==== SOURCE DATA ====

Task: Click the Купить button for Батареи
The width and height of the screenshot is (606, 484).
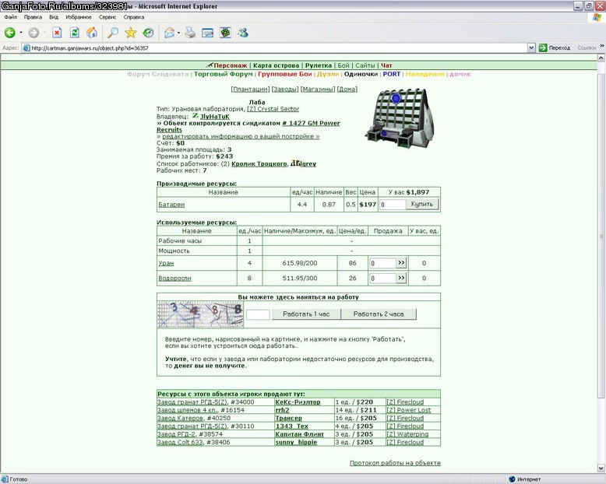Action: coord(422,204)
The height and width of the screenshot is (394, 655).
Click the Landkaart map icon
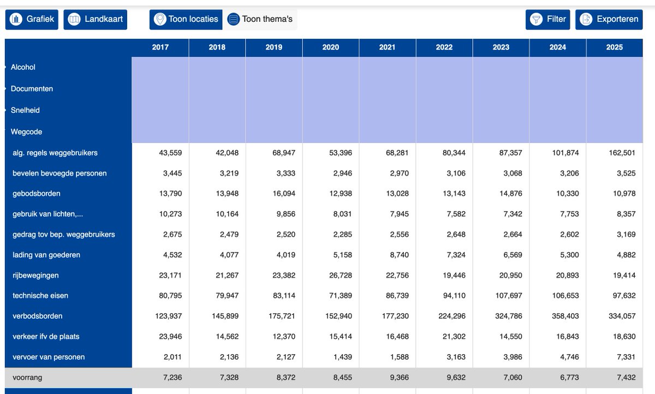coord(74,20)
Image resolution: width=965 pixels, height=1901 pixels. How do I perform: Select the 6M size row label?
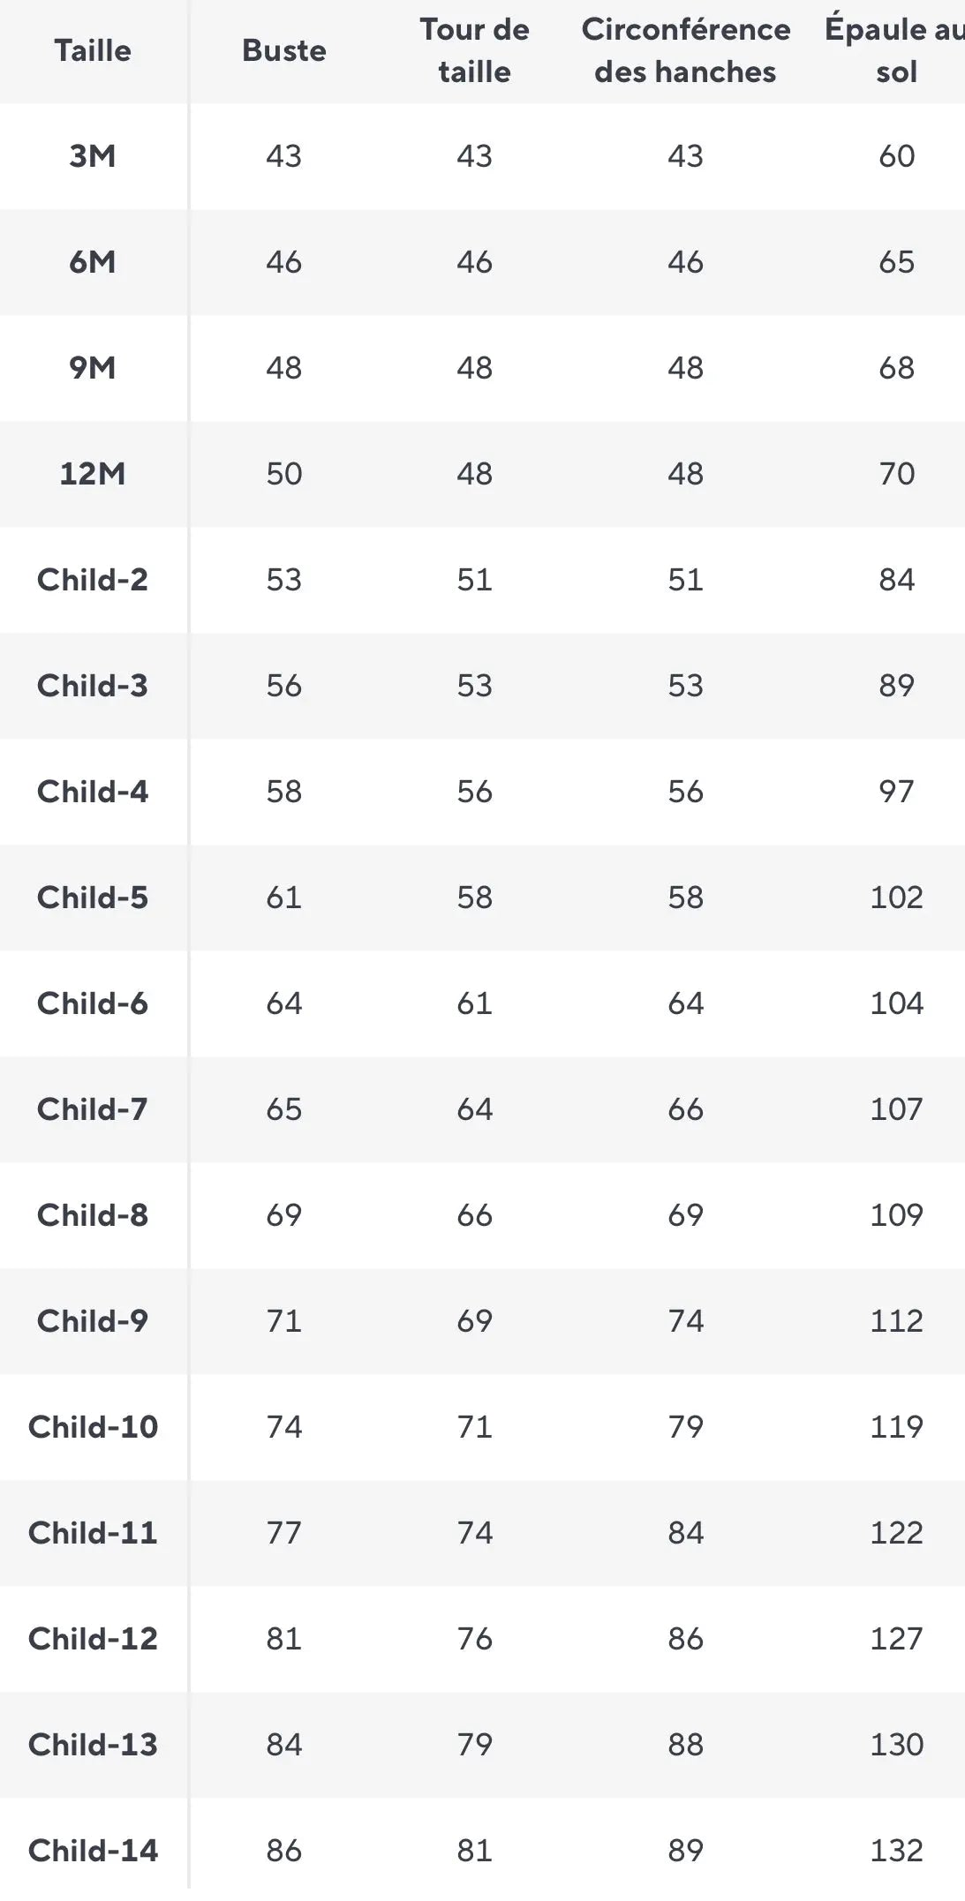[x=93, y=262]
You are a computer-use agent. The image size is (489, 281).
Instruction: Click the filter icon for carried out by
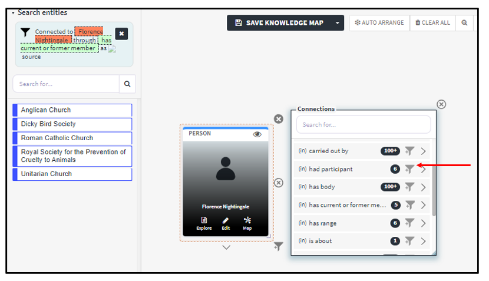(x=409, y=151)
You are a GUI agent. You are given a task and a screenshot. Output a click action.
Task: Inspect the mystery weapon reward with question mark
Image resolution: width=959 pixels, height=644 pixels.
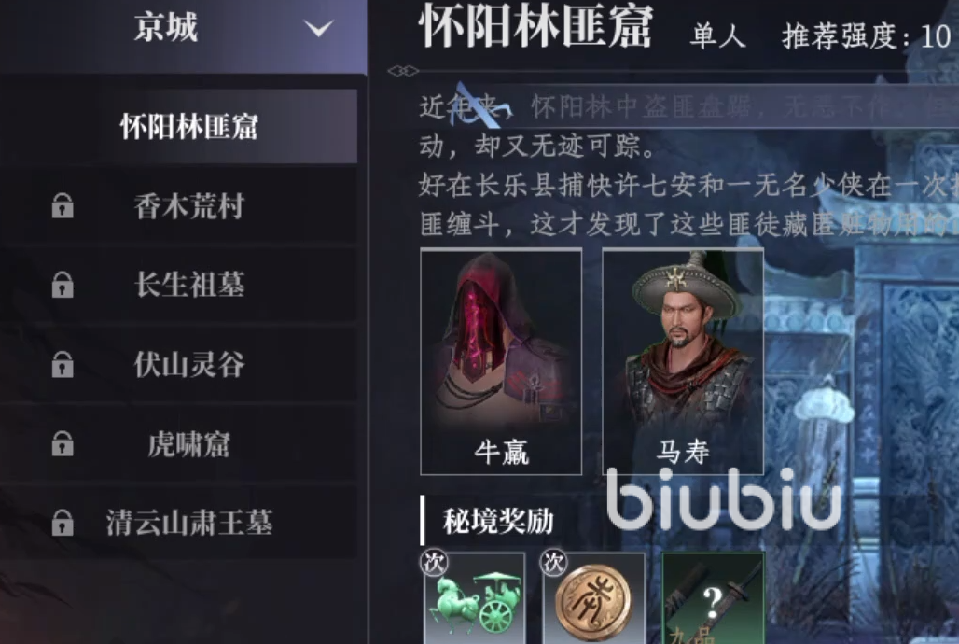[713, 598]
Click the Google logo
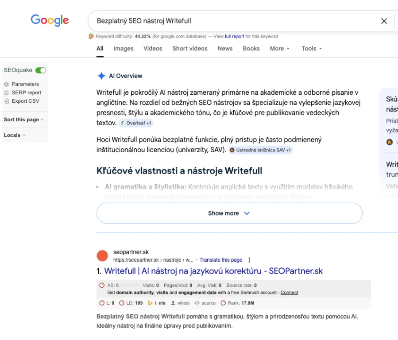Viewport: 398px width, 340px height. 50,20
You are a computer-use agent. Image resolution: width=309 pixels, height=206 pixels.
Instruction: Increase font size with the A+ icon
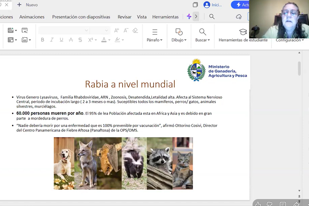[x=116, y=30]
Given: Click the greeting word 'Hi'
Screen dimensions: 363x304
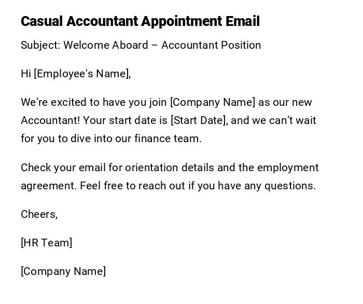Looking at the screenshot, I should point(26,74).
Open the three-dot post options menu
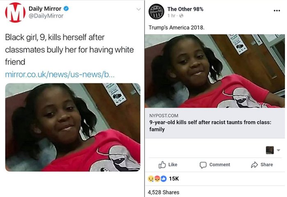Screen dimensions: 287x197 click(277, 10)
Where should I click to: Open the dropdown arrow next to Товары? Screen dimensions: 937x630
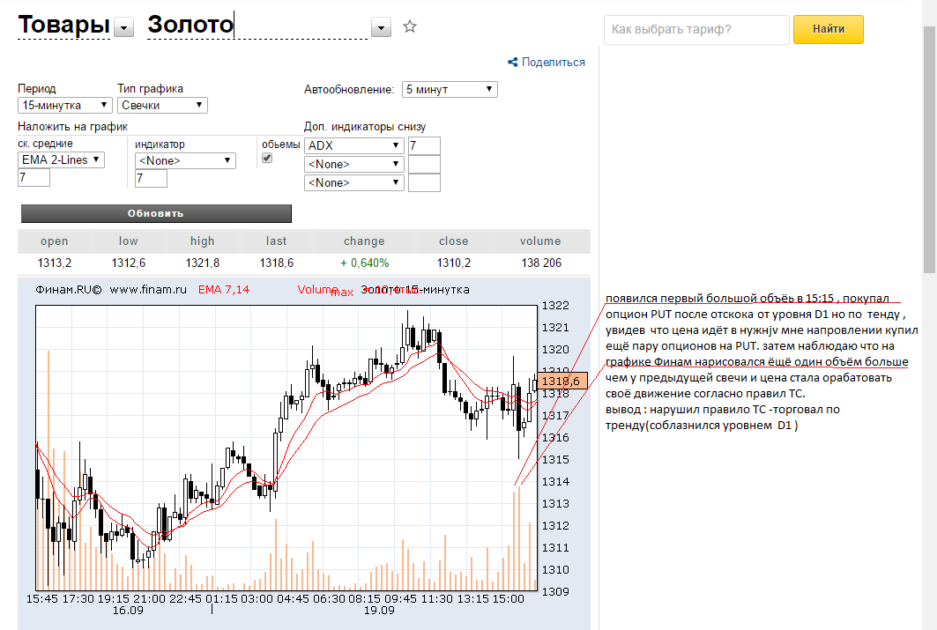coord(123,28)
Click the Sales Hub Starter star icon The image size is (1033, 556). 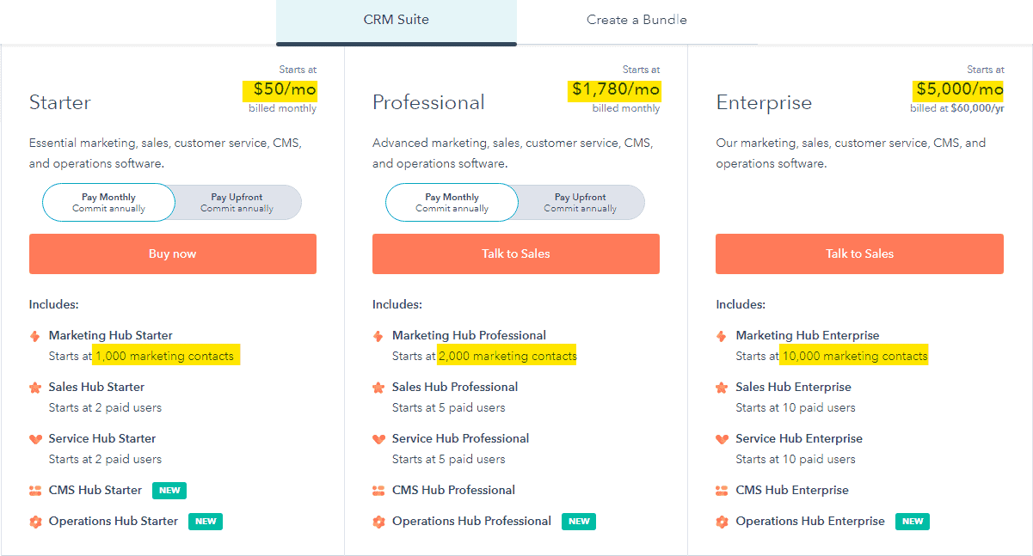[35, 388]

====

■ THE TASK ■
Every line that contains the string "computer" should be returned from the data.

■ RESULT OF THIS TASK ■
You are a computer-use agent. The image size is (489, 281).
You are a computer-use agent. Image resolution: width=309 pixels, height=206 pixels.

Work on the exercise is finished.